Opioid abuse and the need for services addressing developmental disabilities are both on the rise in Collin County, LifePath Systems CEO Tammy Mahan told county commissioners on July 19.

LifePath Systems, a nonprofit organization created by the county in 1986, serves individuals and families affected by behavioral health or developmental challenges. The nonprofit has facilities throughout the county.

Spending this past year has aimed to address a rise in demand due to exponential population growth and the pandemic having adverse effects on mental behavior, according to a budget presentation by Mahan.

Data from LifePath’s latest fiscal year shows over $2.9 million were spent on psychiatric beds, which is over budget for beds by roughly $200,000.

On treatment for opioid abuse, spending rose to $912,662 in 2020, which is up from $808,524 in 2019.

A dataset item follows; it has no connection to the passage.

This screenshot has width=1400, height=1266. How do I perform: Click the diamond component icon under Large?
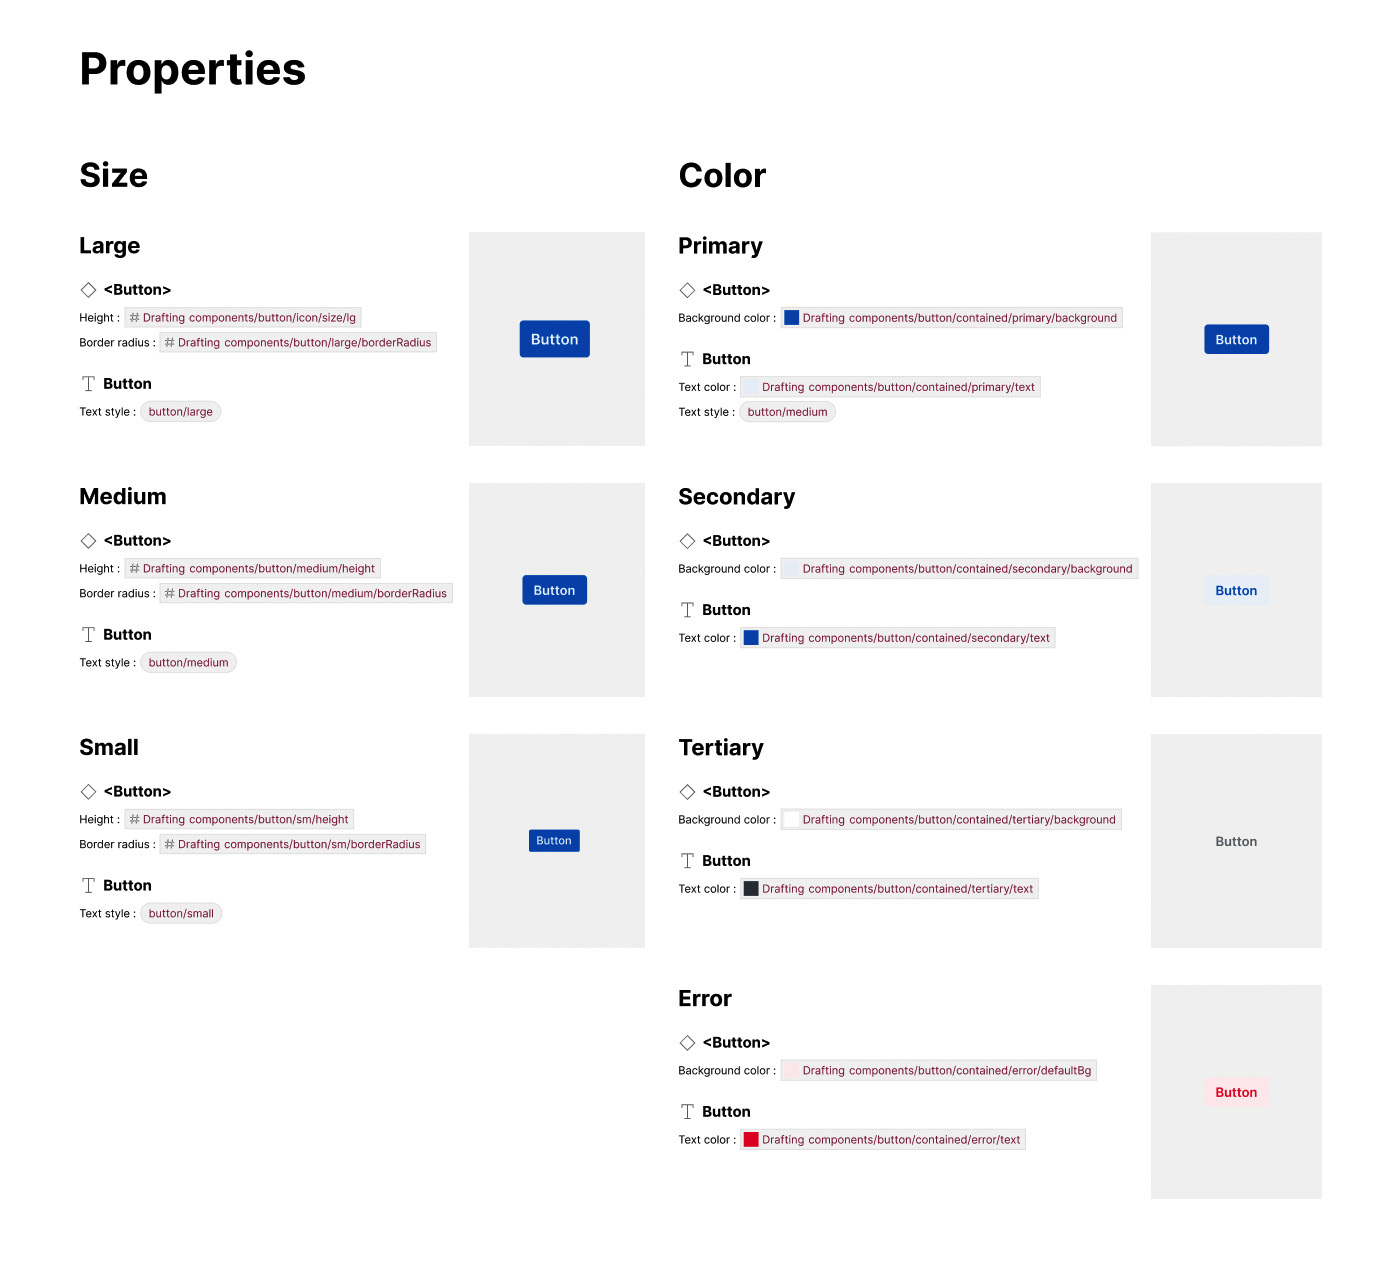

“There were a lot of people that continued to wait and not seek out services soon enough, and so it did become a crisis,” Mahan said. “A lot of substance abuse escalated during the pandemic.”

An increasing amount of funds have been invested in services related to opioid abuse since 2017, when LifePath spent $188,639. The growth in money to fight opioid abuse is largely due to a rise in state funding, Mahan said.

LifePath will benefit from another rise in state funding, she said.

New contracts with Texas Health and Human Services will net the nonprofit an additional $1.8 million to address population growth and aid with programming expansion. In addition, Medicaid rate enhancements provide another $1.6 million in revenue, according to the presentation.

“It's a very quickly, rapidly increasing service that we're trying to keep up,” Mahan said.